■ **What you will do**
Exact copy, pictures excluded: print the lines from the one with "Given: Delete the Ngày sinh condition row" through the final line of the records.

::: The records :::

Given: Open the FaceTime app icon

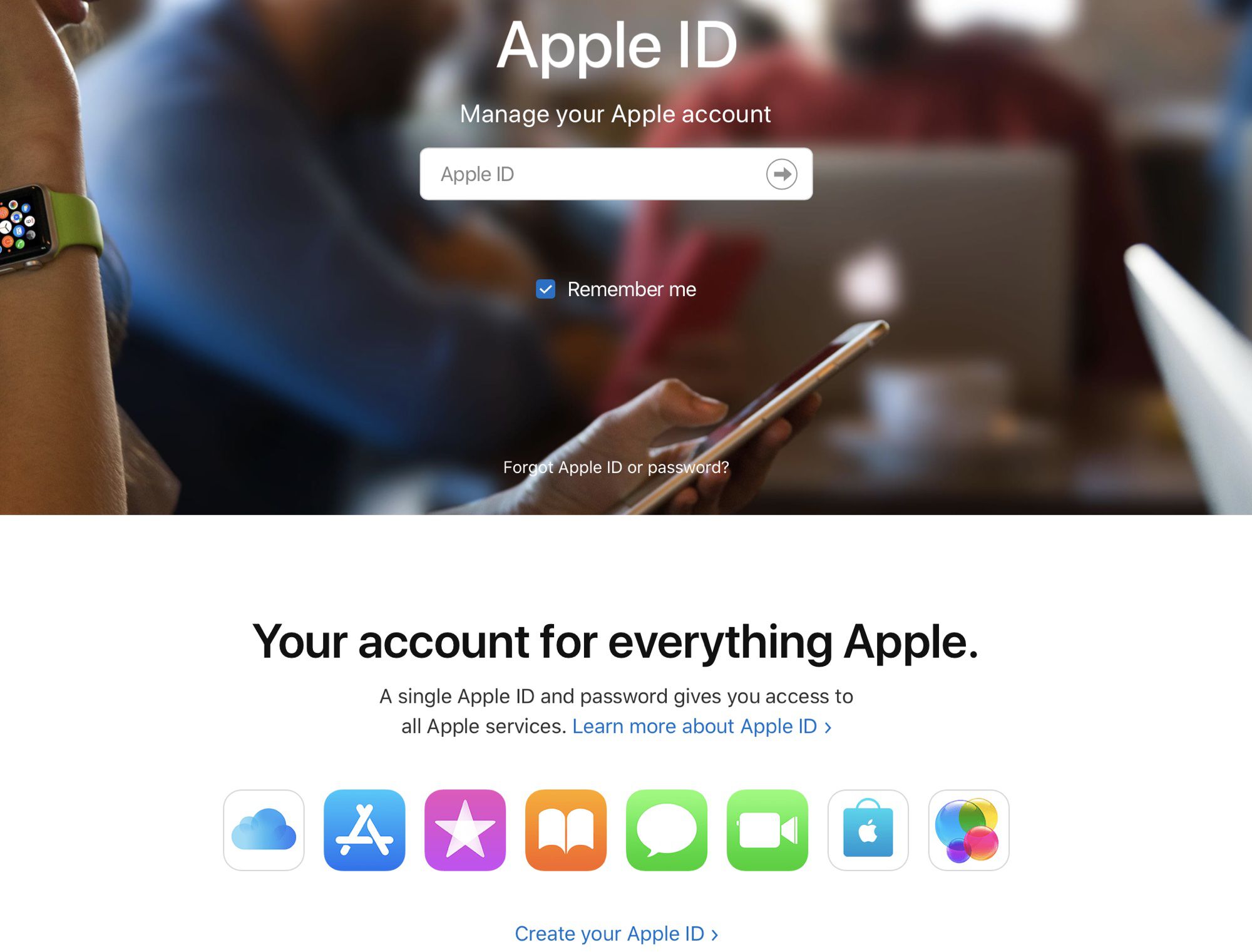Looking at the screenshot, I should pyautogui.click(x=767, y=829).
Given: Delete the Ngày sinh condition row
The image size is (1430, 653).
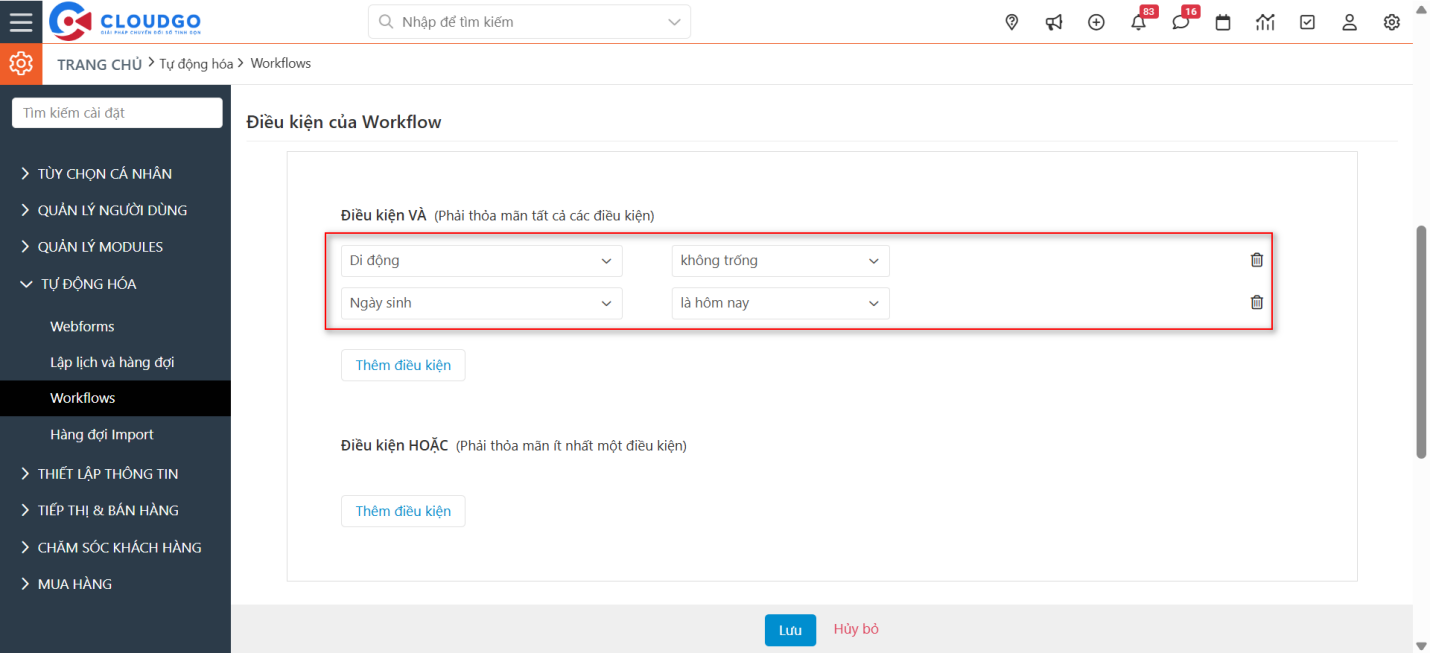Looking at the screenshot, I should pyautogui.click(x=1256, y=301).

:::

■ **Solution for this problem**
Given: Delete the Ngày sinh condition row
The image size is (1430, 653).
Looking at the screenshot, I should pyautogui.click(x=1256, y=301).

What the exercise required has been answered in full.